We never thought that we would ever see a time when the science community has better topography for ice than land and better topography for the Transantarctic Mountains than the Rocky Mountains. Even we, the creators of REMA, are having a difficult time understanding what we have made. The use of it in logistics and facilities management was a surprise. We are as dumbfounded as anyone at the degree to which subsurface topography is expressed in ice sheet surface features. Incredibly, the volume of data and temporal depth of the DEM coverage is causing all of us to reassess how we manage and analyze geospatial in general. We now apologise to the polar science community for a different reason. They have to keep up. And the current DEMs are only the beginning. We now face an avalanche of imagery and derived products in an increasingly complex landscape of small-sats launched by the dozen. It is a complex, exciting time.

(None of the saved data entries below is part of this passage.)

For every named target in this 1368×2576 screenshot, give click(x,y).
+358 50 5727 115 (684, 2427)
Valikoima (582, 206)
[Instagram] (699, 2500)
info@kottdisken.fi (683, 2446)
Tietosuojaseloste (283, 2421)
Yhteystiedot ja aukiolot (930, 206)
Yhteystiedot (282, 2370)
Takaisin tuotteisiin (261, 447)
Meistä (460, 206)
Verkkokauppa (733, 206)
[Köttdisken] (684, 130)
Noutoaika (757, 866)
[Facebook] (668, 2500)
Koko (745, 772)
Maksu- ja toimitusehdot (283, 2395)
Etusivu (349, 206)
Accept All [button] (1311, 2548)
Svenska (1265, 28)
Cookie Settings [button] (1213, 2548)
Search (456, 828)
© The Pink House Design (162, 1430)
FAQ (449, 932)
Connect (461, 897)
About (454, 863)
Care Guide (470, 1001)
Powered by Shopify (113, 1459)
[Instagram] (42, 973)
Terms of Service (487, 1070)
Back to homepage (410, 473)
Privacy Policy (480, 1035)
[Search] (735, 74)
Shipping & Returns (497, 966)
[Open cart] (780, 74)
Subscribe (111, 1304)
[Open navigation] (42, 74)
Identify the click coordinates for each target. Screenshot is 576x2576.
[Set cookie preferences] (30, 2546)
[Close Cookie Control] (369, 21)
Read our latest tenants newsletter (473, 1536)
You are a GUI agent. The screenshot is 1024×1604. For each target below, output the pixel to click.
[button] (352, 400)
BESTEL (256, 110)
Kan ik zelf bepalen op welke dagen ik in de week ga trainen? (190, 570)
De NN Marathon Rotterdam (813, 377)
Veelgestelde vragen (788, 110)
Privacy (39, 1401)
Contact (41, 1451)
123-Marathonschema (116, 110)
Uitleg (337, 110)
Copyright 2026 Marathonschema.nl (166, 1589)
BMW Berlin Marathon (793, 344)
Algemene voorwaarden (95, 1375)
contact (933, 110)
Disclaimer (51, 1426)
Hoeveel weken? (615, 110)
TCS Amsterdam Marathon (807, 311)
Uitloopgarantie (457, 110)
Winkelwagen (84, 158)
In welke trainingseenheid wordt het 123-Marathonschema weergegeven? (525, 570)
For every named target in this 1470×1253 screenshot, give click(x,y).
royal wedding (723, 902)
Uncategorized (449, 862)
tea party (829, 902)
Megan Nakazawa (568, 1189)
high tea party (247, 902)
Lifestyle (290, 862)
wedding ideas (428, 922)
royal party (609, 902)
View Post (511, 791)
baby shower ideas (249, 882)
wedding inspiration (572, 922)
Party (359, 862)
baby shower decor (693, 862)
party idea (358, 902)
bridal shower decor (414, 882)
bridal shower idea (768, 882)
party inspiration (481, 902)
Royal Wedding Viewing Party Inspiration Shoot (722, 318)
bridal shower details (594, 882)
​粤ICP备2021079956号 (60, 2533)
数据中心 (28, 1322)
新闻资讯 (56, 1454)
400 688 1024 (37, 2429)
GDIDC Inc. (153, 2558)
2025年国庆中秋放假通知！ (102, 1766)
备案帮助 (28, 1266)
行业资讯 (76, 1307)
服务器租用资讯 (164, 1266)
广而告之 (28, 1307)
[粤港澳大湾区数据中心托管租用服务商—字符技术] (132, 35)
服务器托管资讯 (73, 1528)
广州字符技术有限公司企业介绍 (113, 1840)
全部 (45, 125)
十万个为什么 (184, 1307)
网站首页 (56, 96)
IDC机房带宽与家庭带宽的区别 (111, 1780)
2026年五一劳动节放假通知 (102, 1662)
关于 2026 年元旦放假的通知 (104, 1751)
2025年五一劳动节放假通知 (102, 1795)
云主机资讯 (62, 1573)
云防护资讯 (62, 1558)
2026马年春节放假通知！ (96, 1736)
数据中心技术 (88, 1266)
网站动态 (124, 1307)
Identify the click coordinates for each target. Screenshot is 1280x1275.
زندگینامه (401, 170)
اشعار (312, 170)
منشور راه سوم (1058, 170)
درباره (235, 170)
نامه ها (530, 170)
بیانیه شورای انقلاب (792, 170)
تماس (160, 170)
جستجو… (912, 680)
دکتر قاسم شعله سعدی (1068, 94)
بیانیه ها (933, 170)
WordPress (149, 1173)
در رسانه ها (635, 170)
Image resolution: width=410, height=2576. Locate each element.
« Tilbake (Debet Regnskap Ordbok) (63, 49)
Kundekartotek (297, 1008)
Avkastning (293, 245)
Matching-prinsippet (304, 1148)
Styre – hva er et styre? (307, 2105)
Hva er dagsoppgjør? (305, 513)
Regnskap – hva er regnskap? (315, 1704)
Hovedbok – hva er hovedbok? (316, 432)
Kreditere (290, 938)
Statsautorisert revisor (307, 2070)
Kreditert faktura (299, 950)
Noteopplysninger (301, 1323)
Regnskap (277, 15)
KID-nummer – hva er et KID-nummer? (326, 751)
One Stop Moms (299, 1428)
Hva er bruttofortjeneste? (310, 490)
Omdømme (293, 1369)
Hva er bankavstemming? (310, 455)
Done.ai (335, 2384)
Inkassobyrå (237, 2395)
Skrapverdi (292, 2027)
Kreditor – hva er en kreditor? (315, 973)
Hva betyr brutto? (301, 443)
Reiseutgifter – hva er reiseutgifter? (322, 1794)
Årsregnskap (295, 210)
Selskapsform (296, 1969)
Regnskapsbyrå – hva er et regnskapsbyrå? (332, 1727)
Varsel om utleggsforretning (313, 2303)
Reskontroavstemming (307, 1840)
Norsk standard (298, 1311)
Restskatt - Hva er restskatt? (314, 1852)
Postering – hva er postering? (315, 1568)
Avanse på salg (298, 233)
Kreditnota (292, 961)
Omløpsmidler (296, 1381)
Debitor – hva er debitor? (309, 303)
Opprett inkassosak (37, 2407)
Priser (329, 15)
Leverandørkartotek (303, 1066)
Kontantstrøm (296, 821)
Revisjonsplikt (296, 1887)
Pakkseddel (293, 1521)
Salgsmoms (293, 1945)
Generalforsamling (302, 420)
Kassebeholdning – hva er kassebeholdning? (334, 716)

Morin leads a team of two dozen responsible for imaging, mapping and monitoring the Earth’s polar regions for the National Science Foundation’s Division of Polar Programs. Morin is the liaison between the National Science Foundation and the National Geospatial-Intelligence Agency’s commercial imagery program.Before founding PGC, Morin was at the National Center for Earth-Surface Dynamics at the University of Minnesota, and he has worked at the University of Minnesota since 1988. Morin serves as the National Academy of Sciences–appointed U.S. representative to the Standing Committee on Antarctic Geographic Information under the Scientific Committee for Antarctic Research (ie, the Antarctic Treaty System). One of his current projects is ArcticDEM, a White House initiative to produce a high-resolution, time-dependent elevation model of the Arctic using Blue Waters. Morin’s professional interests include mapping areas of the Earth that are difficult to reach, scientific visualization and using scientific art for formal and informal education. Morin has dozens of publications in a variety of fields including remote sensing, geoscience education, the carbon cycle, and scientific visualization. In 2015 Morin was awarded an honorary doctorate at Colorado College for his outstanding contributions in the Geoscience field. Morin’s art/visualizations have been in numerous publications including National Geographic, Nature and Wired. He has contributed to the BBC/David Attenborough production “Frozen Planet” and is spearheading the effort with Google to improve polar geospatial data, imagery and Street View in Google Earth and Maps.